Items listed in a dataset:
################

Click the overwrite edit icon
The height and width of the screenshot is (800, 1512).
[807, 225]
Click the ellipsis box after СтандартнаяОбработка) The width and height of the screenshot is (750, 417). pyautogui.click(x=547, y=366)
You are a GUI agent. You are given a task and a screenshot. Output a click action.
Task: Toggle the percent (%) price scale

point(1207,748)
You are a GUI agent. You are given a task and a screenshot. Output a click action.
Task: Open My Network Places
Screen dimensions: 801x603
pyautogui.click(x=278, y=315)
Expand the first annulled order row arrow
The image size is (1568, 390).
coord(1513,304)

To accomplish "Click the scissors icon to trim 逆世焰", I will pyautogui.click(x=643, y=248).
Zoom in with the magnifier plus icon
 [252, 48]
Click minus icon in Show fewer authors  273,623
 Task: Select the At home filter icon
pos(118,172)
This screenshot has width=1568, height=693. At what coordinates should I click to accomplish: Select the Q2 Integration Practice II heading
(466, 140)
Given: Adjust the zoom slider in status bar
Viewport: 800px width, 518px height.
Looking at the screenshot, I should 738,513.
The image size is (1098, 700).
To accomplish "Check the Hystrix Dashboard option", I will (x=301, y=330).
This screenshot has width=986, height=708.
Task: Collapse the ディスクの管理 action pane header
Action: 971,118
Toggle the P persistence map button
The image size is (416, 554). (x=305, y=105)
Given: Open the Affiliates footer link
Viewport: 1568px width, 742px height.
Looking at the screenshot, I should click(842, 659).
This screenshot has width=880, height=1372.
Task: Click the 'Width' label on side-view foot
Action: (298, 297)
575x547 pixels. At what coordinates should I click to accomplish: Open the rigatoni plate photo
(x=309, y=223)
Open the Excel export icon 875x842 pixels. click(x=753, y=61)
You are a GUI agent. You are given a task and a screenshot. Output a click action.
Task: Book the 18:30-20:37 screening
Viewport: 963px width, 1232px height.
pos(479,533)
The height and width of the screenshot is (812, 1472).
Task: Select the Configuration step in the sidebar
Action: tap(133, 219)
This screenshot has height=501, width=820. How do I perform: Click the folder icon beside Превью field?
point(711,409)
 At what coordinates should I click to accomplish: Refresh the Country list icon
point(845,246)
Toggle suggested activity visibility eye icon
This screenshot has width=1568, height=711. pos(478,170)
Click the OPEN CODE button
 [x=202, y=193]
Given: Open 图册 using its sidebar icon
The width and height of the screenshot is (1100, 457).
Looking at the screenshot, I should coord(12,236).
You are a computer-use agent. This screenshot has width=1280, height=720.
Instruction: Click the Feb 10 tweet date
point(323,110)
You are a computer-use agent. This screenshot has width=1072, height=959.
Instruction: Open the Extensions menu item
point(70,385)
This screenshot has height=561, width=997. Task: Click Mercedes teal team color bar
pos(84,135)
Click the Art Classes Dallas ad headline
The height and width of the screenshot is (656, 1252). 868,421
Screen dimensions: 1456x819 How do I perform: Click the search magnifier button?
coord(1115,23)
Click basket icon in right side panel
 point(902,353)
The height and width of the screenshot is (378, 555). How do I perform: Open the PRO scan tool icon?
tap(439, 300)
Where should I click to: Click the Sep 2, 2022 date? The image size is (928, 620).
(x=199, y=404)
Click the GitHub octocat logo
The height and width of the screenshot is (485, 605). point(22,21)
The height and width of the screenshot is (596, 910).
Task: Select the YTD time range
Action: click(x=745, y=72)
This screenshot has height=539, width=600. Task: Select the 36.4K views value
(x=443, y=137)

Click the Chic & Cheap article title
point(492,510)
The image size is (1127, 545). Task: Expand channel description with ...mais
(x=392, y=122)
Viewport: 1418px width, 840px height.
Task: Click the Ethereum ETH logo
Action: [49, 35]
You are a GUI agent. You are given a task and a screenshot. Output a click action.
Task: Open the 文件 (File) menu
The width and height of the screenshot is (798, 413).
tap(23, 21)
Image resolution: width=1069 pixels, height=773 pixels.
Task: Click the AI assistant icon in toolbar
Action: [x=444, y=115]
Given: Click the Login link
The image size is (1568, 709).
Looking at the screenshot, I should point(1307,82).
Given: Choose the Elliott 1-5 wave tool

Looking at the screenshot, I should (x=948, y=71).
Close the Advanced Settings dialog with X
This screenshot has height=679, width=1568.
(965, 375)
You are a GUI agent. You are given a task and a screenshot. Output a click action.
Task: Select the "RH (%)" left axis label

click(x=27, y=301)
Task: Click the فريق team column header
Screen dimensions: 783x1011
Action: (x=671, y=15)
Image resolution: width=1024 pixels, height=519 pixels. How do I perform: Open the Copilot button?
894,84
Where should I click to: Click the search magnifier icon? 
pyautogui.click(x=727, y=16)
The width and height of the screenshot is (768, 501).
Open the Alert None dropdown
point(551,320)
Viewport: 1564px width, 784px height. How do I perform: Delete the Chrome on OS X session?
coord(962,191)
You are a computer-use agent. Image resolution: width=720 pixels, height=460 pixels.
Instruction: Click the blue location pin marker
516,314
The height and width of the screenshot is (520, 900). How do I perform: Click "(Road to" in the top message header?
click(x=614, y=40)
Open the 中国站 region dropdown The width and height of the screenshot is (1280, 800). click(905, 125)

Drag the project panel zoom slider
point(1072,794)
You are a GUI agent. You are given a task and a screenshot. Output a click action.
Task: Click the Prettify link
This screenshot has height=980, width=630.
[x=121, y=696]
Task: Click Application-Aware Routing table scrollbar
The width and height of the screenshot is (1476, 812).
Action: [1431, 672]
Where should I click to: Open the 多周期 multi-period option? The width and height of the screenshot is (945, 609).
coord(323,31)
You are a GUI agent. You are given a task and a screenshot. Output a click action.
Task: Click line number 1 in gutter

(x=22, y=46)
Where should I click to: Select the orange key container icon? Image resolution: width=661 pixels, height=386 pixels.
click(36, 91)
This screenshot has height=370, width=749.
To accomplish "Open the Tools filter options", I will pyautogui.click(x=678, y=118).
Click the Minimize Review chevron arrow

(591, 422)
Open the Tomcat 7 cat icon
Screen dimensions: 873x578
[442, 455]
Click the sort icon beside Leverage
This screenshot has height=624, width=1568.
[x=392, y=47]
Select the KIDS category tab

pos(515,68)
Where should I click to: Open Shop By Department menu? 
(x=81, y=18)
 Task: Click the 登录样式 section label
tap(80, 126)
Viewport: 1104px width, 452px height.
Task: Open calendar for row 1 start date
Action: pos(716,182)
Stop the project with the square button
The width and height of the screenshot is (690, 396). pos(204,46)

################

▶ _EXERCISE INSTRUCTIONS_:
Return the total number of lines in the records that contain "computer", without any explanation.

▶ _SOLUTION_:
3